** Opening Stored data block **

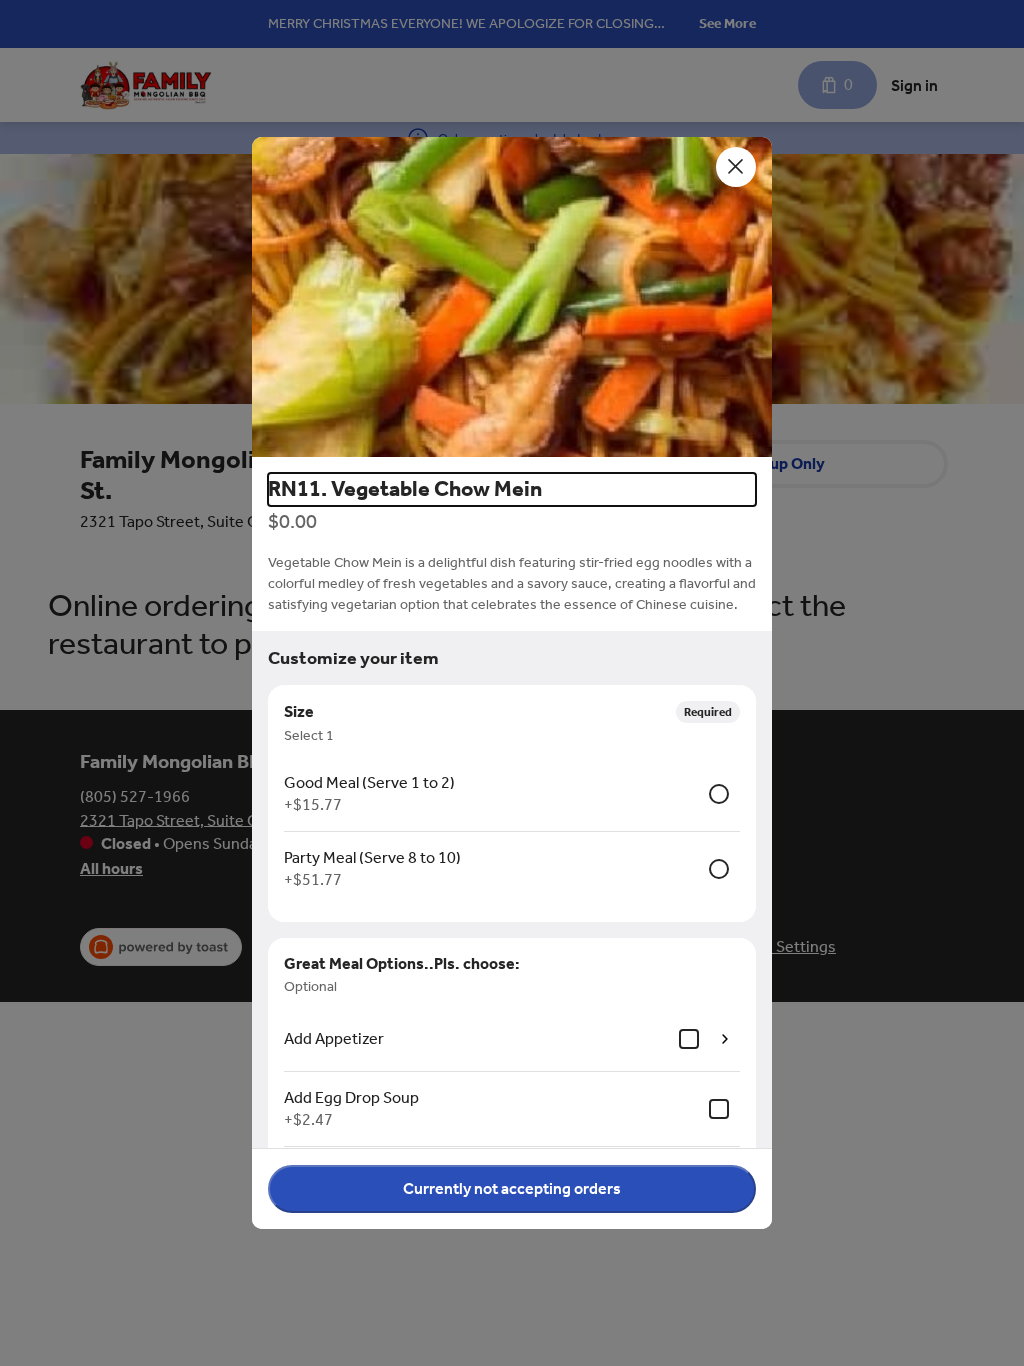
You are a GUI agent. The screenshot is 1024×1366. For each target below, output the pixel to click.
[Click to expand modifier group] (725, 1039)
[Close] (736, 167)
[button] (512, 297)
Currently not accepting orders (512, 1188)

** Closing Stored data block **

[What needs to be done] Print the material above once more, exactly, minus the pictures.

[Result]
You are a GUI agent. The screenshot is 1024×1366. For each target below, output the pixel to click.
[Click to expand modifier group] (725, 1039)
[Close] (736, 167)
[button] (512, 297)
Currently not accepting orders (512, 1188)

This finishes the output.